9 thoughts on “News Roundup: Endless Winter

  1. Upper Dynamo August 28, 2020 / 6:09 am

    In 16 years of ownership of Telluride, owner Chuck Horning has done less for the resort than any previous owner, while the value of his investment has likely tripled. One short fixed grip quad, some snowmaking expansion and maintenance that had been deferred for years, and a few pop up type restaurants in underperforming commercial space at the base. That’s it. He’s not a skier and has very little respect in the community. Long time industry leader Bill Jensen couldn’t take it any more and recently left. Master plan updates and talk of new lifts is now considered comedy in Telluride.

    Liked by 1 person

    • Somebody August 28, 2020 / 12:46 pm

      It’s not even like they need to do a ton to improve the lift system a lot.
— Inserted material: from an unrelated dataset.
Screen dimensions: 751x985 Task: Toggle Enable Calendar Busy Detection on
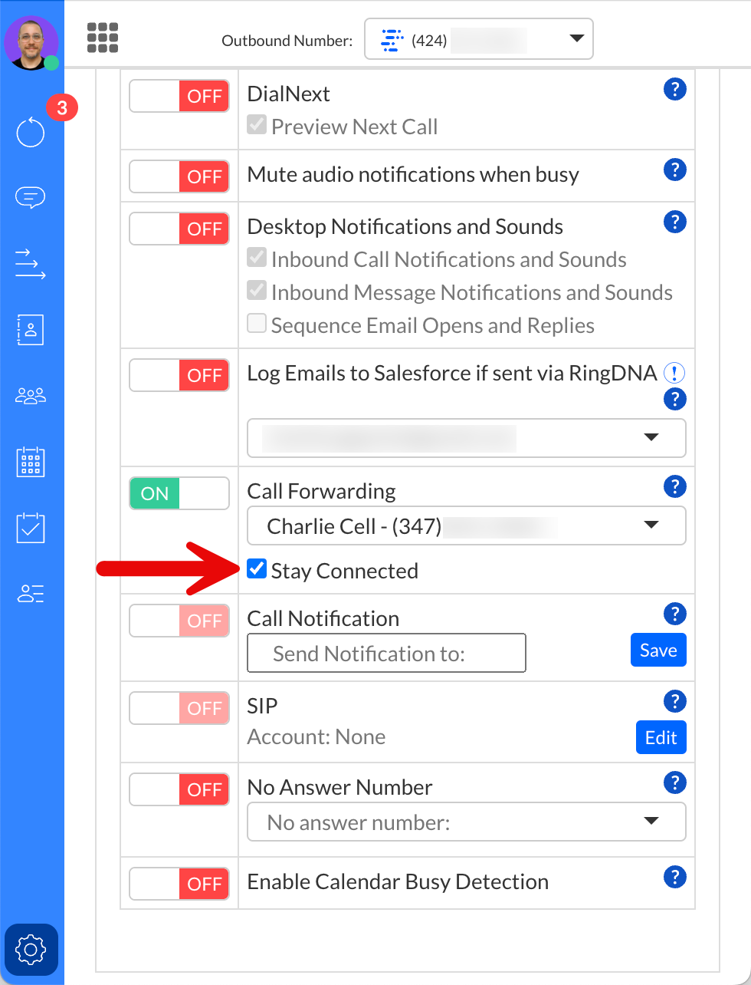point(179,884)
      – New gondola for Sunshine

      – New HSQ for plunge

      – Move current sunshine to coonskin

      – Move current plunge to Oak Street

      – Use leftover parts from sunshine/plunge and new parts to build Palmyra Basin FGQ chair

      – New Gold Hill surface lift as already planned

      The above alone would do wonders to improve the lift system at telluride. Here’s the pipe dream section (if they wanted to do more):

      – Bear Creek return lift ending near plunge

      – Expansion into above treeline bowls in upper bear creek

      Here’d be my dream expansion into bear creek (yellow are existing plunge/revelation. Most new red lifts would be surface lifts.)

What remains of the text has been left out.